# Document excerpt
In response, Mujuru said the talk of elections was in the context of the Global Political Agreement (GPA) which says after two years and the referendum on the new constitution political parties in the inclusive government would have to deal with the issue of polls.

Mujuru said: “It’s not anything that is coming from anybody that we want elections but we have this document (GPA). Why is it that there are elections? It’s because of the (Government of National Unity) GNU. What does the GPA say? After 24 months, what are we supposed to do? And I’m sure this is what is being followed. And it’s us, it’s our country, everybody saying prior to this period what was happening among us and what has the GNU brought. This has brought growth that you are talking about and you are saying we are yet to get to the level of normal and real growth.

“But if something comes (elections) again, whatever we have (that’s what you are saying), whatever we are realising is going to disappear. That’s what you are saying. Nothing stops you from saying to the president, from saying to the presidium, the premiership, guys, ladies, this thing is like this. The GNU is calling for that but we are not prepared for it, say it and say it properly. What’s your fear? Fear is our worst enemy. We are killing ourselves because we don’t talk. But in corridors we talk a lot.”

Mujuru signalled that if businessmen did not want elections and have a good reason for it they must approach President Mugabe and Prime Minister Morgan Tsvangirai to discuss the issue.

Albert Nhau, group chief executive of Mike Appel Organisation Ltd, said principals should be able to negotiate for elections to come later.

“You said the GNU was negotiated by political parties. My submission is that why can’t the same political parties negotiate for the extension (of GPA) on elections because everybody is saying elections are not conducive for a good business environment,” he said.

Mugabe has been calling for elections despite stiff opposition from Zanu PF and other parties.

Informed sources said Sadc facilitator in Zimbabwe, South Africa President Jacob Zuma last Friday urged the GPA principals, Mugabe, Tsvangirai and deputy prime minister Arthur Mutambara, to first draw up a credible road map before elections to ensure the outcome is not disputed again.

# Dataset records
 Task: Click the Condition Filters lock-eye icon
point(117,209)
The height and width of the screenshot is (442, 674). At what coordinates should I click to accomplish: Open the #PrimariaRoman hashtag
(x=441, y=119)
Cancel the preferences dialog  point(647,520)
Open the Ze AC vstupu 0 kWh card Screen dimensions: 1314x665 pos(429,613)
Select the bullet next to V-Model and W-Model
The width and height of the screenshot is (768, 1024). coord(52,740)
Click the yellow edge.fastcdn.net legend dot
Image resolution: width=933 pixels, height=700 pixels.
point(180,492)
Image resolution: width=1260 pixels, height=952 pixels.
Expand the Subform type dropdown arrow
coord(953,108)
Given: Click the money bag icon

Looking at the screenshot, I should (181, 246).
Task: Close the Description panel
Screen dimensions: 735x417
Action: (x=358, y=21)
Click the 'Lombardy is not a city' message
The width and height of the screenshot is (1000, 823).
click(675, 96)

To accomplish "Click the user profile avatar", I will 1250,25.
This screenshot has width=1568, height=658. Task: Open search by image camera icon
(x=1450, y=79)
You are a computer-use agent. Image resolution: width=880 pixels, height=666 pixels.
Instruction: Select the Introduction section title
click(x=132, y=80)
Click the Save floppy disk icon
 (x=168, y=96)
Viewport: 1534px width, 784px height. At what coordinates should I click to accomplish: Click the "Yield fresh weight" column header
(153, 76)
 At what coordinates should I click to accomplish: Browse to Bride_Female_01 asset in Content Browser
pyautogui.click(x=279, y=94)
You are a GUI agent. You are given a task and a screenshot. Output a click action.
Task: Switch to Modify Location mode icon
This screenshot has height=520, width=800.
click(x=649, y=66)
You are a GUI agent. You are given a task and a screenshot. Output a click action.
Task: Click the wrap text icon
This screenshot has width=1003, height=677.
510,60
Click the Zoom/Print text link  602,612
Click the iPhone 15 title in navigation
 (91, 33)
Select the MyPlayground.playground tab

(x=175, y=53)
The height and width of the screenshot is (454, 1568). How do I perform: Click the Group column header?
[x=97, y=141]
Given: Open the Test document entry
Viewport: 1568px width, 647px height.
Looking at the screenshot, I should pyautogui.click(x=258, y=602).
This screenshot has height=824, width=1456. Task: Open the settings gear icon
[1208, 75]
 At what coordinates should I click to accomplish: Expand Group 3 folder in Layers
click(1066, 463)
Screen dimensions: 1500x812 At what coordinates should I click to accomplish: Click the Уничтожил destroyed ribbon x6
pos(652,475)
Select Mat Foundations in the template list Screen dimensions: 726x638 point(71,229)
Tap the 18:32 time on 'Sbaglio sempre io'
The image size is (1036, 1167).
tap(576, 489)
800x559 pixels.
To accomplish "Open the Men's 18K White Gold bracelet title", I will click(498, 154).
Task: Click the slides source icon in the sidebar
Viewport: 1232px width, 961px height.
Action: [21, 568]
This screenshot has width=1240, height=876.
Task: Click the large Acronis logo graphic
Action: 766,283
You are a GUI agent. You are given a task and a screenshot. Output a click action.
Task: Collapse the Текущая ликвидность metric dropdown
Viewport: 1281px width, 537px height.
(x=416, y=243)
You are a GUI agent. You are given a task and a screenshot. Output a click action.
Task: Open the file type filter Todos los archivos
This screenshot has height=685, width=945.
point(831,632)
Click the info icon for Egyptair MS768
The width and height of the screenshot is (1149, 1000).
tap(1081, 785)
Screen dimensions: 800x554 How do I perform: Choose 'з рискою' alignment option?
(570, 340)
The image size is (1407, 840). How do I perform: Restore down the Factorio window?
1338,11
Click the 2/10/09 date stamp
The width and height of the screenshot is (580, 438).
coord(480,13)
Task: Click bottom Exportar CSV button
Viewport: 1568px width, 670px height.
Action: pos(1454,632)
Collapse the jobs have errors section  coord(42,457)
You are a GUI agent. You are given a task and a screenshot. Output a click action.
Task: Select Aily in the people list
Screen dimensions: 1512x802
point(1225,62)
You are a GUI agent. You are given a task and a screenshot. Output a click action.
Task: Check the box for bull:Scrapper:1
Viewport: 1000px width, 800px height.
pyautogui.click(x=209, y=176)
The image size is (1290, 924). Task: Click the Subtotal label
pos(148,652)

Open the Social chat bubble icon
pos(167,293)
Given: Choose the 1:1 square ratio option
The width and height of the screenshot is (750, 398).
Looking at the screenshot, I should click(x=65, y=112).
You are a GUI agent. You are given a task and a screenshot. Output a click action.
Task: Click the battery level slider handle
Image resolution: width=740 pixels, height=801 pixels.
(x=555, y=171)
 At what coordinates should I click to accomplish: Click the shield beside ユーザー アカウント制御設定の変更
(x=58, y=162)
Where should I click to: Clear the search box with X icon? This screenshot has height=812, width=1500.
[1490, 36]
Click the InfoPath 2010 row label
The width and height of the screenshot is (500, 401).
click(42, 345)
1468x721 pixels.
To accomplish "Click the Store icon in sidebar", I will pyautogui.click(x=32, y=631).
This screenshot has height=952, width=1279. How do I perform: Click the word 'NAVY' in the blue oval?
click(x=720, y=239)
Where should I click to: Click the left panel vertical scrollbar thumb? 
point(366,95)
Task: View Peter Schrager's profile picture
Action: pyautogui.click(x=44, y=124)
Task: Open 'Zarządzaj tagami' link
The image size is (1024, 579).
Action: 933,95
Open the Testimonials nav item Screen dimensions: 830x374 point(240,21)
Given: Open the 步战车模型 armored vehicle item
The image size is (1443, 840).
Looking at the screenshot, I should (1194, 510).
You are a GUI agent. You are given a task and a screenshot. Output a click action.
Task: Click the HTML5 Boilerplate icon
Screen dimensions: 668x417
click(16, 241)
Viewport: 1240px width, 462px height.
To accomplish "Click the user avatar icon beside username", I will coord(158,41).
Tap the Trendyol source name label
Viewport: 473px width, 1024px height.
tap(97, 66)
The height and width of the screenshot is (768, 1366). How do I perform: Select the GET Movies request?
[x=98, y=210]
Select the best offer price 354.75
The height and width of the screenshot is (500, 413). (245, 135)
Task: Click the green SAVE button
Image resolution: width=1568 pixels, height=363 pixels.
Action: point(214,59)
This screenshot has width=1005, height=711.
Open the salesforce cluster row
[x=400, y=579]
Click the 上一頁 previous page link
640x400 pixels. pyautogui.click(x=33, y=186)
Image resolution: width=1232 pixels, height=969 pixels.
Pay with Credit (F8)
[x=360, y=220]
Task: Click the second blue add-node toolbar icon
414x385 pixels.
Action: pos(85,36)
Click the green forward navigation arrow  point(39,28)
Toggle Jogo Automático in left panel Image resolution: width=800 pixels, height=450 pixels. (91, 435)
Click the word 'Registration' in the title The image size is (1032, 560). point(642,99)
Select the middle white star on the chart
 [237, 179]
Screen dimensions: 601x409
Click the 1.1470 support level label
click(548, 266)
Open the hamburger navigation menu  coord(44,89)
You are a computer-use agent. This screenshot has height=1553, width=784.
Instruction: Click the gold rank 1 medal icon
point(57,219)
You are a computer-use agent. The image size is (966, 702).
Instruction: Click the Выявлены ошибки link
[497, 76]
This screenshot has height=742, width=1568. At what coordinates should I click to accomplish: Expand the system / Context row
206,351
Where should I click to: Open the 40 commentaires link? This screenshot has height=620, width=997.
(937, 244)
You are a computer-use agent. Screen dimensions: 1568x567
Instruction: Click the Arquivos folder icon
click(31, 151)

# Problem statement
Extract the complete excerpt about Mujuru's remarks on elections and the Global Political Agreement, reproducing it verbatim from its first sentence to its last.

# Answer box
In response, Mujuru said the talk of elections was in the context of the Global Political Agreement (GPA) which says after two years and the referendum on the new constitution political parties in the inclusive government would have to deal with the issue of polls.

Mujuru said: “It’s not anything that is coming from anybody that we want elections but we have this document (GPA). Why is it that there are elections? It’s because of the (Government of National Unity) GNU. What does the GPA say? After 24 months, what are we supposed to do? And I’m sure this is what is being followed. And it’s us, it’s our country, everybody saying prior to this period what was happening among us and what has the GNU brought. This has brought growth that you are talking about and you are saying we are yet to get to the level of normal and real growth.

“But if something comes (elections) again, whatever we have (that’s what you are saying), whatever we are realising is going to disappear. That’s what you are saying. Nothing stops you from saying to the president, from saying to the presidium, the premiership, guys, ladies, this thing is like this. The GNU is calling for that but we are not prepared for it, say it and say it properly. What’s your fear? Fear is our worst enemy. We are killing ourselves because we don’t talk. But in corridors we talk a lot.”

Mujuru signalled that if businessmen did not want elections and have a good reason for it they must approach President Mugabe and Prime Minister Morgan Tsvangirai to discuss the issue.

Albert Nhau, group chief executive of Mike Appel Organisation Ltd, said principals should be able to negotiate for elections to come later.

“You said the GNU was negotiated by political parties. My submission is that why can’t the same political parties negotiate for the extension (of GPA) on elections because everybody is saying elections are not conducive for a good business environment,” he said.

Mugabe has been calling for elections despite stiff opposition from Zanu PF and other parties.

Informed sources said Sadc facilitator in Zimbabwe, South Africa President Jacob Zuma last Friday urged the GPA principals, Mugabe, Tsvangirai and deputy prime minister Arthur Mutambara, to first draw up a credible road map before elections to ensure the outcome is not disputed again.